Back in 1999, Ben Bernanke condemned the self-induced paralysis of Japanese monetary policy made by flailing officials who claimed it was beyond their power to fix this. He called for “Rooseveltian resolve” on the part of Japan’s leaders to shake the bank out of its torpor.

Paul Krugman, too, spent the late ’90s urging Japan to aim for more inflation, arguing that mucking around with the banking system was inadequate and weird delusions of respectability were holding policymakers back. This was not an ideological diagnosis. Even Milton Friedman argued that conflating the zero interest rate policy with loose money was a fallacy and that money was in fact extremely tight, as evidenced by the absence of inflation or growth. His solution? Unlimited quantitative easing.
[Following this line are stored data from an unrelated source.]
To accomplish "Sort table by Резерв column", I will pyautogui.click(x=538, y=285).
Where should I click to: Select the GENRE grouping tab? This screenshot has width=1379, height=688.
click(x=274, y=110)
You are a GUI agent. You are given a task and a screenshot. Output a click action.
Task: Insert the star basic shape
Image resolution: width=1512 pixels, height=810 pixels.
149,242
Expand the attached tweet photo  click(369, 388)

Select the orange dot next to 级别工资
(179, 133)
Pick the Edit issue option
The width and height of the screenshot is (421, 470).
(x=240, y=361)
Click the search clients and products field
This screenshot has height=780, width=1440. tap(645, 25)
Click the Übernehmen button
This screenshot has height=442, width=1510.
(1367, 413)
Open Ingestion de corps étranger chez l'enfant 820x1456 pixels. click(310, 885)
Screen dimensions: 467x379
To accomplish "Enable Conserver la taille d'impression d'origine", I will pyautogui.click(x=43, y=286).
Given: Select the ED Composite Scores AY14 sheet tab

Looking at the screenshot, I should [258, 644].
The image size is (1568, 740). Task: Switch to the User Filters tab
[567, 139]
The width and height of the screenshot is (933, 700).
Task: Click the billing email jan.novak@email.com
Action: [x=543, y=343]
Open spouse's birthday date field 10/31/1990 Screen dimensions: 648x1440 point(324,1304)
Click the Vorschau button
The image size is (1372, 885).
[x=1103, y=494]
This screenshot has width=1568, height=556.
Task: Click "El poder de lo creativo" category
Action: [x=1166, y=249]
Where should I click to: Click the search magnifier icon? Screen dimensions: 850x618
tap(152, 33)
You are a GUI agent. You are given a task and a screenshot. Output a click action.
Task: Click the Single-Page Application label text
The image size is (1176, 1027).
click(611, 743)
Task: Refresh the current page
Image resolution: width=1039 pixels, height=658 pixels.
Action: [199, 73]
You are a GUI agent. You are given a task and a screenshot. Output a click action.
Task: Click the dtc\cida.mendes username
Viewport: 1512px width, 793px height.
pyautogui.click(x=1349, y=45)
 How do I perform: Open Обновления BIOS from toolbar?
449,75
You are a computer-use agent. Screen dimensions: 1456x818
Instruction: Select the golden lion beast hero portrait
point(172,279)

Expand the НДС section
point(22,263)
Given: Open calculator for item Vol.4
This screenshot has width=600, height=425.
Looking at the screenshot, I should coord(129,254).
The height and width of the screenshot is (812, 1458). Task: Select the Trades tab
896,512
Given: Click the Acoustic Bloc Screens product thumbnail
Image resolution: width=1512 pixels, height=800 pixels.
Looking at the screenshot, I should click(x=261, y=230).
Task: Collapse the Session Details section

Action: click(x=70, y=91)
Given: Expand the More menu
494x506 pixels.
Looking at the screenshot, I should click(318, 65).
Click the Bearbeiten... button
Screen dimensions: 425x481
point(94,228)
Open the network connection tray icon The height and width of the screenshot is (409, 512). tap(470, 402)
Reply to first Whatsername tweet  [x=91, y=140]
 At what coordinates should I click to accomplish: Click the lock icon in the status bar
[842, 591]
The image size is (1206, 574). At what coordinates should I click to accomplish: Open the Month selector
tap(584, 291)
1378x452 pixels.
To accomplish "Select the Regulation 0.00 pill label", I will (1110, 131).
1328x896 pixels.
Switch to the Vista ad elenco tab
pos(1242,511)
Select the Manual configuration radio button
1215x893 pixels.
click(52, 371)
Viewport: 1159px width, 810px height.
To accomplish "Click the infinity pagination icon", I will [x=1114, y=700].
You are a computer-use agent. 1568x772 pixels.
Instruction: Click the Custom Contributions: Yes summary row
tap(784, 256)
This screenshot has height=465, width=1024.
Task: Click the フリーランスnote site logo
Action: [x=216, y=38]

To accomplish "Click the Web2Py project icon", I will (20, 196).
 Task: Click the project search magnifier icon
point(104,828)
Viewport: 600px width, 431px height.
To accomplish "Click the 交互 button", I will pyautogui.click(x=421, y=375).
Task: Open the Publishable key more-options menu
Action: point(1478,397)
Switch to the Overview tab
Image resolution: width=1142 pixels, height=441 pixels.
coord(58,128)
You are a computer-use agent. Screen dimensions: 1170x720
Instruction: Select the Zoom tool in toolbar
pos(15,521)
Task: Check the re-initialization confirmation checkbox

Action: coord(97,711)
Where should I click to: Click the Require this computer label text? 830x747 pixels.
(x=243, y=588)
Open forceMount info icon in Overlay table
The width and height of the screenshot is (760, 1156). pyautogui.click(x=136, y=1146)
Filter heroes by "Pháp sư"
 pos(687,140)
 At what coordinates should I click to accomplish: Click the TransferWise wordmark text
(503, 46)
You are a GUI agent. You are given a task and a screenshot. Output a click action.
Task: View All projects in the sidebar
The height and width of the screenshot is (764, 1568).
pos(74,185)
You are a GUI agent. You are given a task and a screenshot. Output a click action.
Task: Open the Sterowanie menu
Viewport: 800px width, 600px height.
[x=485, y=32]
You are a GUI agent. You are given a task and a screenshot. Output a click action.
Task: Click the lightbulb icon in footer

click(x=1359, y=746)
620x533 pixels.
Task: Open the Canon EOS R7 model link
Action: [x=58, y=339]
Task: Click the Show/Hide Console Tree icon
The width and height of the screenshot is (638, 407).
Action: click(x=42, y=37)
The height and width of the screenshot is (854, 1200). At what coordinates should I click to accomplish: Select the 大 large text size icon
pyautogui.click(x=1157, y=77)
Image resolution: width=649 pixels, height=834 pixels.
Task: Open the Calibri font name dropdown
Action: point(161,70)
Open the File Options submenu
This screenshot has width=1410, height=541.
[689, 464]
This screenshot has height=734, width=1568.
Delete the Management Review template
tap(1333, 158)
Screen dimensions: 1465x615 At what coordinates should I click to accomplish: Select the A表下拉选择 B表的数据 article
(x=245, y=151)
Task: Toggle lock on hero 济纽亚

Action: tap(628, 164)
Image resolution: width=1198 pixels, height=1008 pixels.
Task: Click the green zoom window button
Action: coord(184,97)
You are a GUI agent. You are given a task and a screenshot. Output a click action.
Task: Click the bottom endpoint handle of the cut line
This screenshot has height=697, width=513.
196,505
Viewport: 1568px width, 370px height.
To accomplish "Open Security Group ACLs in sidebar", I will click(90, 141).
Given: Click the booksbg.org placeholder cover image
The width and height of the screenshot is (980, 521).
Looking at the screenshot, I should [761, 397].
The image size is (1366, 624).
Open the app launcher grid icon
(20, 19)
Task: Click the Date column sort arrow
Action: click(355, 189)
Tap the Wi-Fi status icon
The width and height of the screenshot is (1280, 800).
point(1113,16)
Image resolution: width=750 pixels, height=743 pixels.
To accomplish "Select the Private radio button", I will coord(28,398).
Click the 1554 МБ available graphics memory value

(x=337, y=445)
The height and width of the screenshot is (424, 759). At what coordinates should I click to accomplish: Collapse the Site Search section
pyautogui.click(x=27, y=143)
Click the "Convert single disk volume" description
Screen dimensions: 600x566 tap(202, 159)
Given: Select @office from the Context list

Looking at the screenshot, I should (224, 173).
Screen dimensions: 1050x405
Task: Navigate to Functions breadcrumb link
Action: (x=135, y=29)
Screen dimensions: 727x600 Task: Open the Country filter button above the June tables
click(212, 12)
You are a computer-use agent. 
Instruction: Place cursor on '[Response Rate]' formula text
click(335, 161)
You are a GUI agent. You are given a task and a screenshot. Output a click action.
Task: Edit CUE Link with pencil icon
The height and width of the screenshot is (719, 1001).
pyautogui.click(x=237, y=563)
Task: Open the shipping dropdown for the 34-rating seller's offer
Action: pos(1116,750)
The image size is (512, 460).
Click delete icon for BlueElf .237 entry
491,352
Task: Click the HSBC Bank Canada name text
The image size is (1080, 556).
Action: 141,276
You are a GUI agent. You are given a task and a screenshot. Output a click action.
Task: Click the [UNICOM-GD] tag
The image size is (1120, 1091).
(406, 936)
The Bank of Japan should “buy long-term government securities … keep buying them and providing high-powered money until the high-powered money starts getting the economy in an expansion.”

But then a funny thing happened. When Western economies started crashing in 2008, everyone forgot their advice to Japan. As Federal Reserve chairman, Bernanke fell into a self-induced paralysis of his own, engaging in creative credit easing strategies but refusing to budge from strict inflation targeting. Friedman was dead, and American conservatives swiftly became proponents of the theory that Bernanke’s policies were excessively inflation-oriented. Liberals spent the winter of 2009-10 focused on fiscal policy, with Obama and congressional Democrats making essentially no effort to put a more stimulative monetary framework in place.

Suddenly, criticizing the Bank of Japan went out of style. America became Japan and simultaneously forgot what America used to think about Japan.

But the old monetary theory about what might solve Japanese stagnation has never been put to the test. Now Abe’s finally going to give that old-time advice a try. Japanese politics is murky, and even if he wins the election he may not end up with the political and institutional clout to make it happen. In fact, as Election Day draws nearer, he’s already walking back some of his rhetoric under pressure from the business establishment. But if he does manage to stick to his guns, the odds are good that it will work. Monetary expansion should reduce the price of the yen and goose exports. More importantly, it will push domestic real interest rates down and spur investment. Creating firm expectations that yen-denominated prices will be higher in the future than they are today should encourage firms and households alike to acquire real goods sooner rather than later. And all this ought to encourage everyone to be investing and spending more.

Bernanke said Japan’s central bankers needed Rooseveltian resolve, but the moral of the story may be that it takes a politician—a Roosevelt—to have the clout and legitimacy to make central banks act decisively when an economy gets firmly mired at the lower bound. If Abe can be that Roosevelt, he’ll not only be a hero of Japan but possibly of the whole world economy. After all, if America’s old advice to Japan turns out to work in practice as well as in theory, then maybe we’ll finally get around to taking our own advice for ourselves.